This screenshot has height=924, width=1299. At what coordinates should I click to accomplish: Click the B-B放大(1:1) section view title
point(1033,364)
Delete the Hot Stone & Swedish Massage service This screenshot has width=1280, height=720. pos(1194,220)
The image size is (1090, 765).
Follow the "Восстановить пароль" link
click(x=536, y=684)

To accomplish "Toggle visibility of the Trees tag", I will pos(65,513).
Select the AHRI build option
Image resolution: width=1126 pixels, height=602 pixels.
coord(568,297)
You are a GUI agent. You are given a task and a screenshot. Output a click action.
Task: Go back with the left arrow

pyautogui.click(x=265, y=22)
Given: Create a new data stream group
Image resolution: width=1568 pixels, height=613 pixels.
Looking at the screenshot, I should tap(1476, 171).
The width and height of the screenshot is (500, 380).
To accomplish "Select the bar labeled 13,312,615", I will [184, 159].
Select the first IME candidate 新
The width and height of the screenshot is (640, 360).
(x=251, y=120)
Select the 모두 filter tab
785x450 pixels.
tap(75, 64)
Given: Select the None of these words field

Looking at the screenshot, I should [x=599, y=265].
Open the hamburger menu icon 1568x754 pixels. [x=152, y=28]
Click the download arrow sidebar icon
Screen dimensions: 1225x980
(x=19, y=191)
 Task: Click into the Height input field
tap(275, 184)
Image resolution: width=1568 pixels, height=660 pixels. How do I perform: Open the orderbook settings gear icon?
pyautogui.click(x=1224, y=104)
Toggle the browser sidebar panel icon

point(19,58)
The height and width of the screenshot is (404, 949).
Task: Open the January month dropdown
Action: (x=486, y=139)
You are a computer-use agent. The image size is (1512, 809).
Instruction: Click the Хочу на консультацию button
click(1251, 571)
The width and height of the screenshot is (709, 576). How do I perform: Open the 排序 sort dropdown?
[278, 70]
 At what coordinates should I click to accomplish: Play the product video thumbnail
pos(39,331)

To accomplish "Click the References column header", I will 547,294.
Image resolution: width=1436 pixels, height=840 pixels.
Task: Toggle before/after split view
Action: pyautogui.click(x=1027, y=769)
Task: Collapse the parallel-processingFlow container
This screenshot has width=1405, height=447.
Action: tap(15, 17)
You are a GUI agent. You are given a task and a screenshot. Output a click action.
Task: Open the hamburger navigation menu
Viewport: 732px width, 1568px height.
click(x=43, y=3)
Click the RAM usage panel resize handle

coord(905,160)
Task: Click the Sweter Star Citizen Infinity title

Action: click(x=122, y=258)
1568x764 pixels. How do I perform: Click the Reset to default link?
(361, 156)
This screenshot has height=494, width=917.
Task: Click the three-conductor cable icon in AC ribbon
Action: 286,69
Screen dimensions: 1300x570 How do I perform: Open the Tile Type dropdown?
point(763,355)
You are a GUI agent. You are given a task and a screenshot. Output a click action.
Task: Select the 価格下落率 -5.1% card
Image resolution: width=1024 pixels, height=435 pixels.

[EXERCISE DETAILS] Among the entries above, find every line holding "menu" and copy it.

[ANSWER TO THIS PROBLEM]
Open the hamburger menu icon 1568x754 pixels. [x=152, y=28]
Task: Open the hamburger navigation menu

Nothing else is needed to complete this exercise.